Written by Gerwin Andreas

In this picture: Gerwin with a sunset spray over Beiruth (Lebanon)

Photos by: Andreas Vigl
2°C
40cm
Mzaar, Lebanon

An amazing, once in a lifetime opportunity or a stupid idea?

We ignored the latter and instead we went on “an amazing, once in a lifetime opportunity”. So we travelled to Lebanon to go splitboarding, to get to know and explore the culture and of course to experience something new to us. Ready for every scenario, we even brought our ice axes, crampons and below zero sleeping bags. Because you just never know. I was travelling with two members of the Atomic Freeski Team; Ager Stefan and Johannes Rohrmoser, as well as Andi Vigl our photographer who captured all of our trip in amazing photographs, some of which I have added into this article. Thanks, Andi!

After we landed in Beirut some of the first things we noticed were: heavily armed military, crazy traffic and houses with som many bullet holes they looked like Swiss cheese. Heading towards Beirut harbour the old buildings slowly began to disappear and were replaced with new architectural buildings and very well looked after traditional buildings. We saw churches next to mosques but the heavy military presence was still all around. The temperatures in Beirut were really warm, we only needed to wear our shirts whilst exploring here.

In this picture: Wandering throught the streets.

We also got to know a little bit -a very little bit- of the Arabic language, such as; شكرا (Shukraan) – Thank you, and طازج (Tazij) – Fresh. As we approached the resort we saw a ridge with three great looking lines, and later discovered this ridge stood right in front of our door so we aptly named these lines “Home Run”.

The next day we set about exploring the ski resort but not before we met Charbel (n° 1), who introduced us to a traditional Lebanese breakfast; a wrap filled with cheese, a mixture of spices and/or meat, which was a very welcome and very tasty breakfast to start off our day.
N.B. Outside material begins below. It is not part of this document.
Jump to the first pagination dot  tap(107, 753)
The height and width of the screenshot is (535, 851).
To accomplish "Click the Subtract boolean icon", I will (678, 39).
The resort was way bigger than we initially thought, and divided into three sections. The lifts are old but still good and working well, and the lift tickets are a little different to what you see in Austria/ Europe, It’s literally a sticker that you stick onto a metal clip which is then clipped to your trousers.

“ As we approached the resort we saw a ridge with three great looking lines. ”

In this picture: Hiking up Mzaar Peak

We went up to ‘Mzaar Peak’ which is the highest point of the resort. From here you have an amazing view in almost every direction and it was so peaceful. And being so close to the Syrian and Israeli borders (which was still a strange feeling for us), you would never have known that there is a war 30 km away. We felt sheltered and safe in Mzaar (lucky for us, but so sad thinking about the people caught up in all the trouble not too far away.) The people in Lebanon and more specifically in Faraya (the town we stayed in) are super friendly, helpful and humble people.

Over the next two days, we did a lot of hiking, went down the “Home Run” faces, tackled the big 1000m face we had spotted toward the east, and explored the culture of Lebanon.

The terrain provides a lot of opportunity for freeriders and backcountry addicts, in the resort there are short lines and loads of wind lips to hit and outside of the resort there are a lot of big and long faces to ride!

“ Lebanon is an amazing country and well worth the journey, a journey which I will always remember! ”

In this map: Mzaar Peak

Arabic:
مزار كفردبيان‎‎

Altitude:
2,465 meters

Country:
Lebanon

“ Where else in the world can you go snowboarding, surfing and enjoy real fresh humus on the same day? ”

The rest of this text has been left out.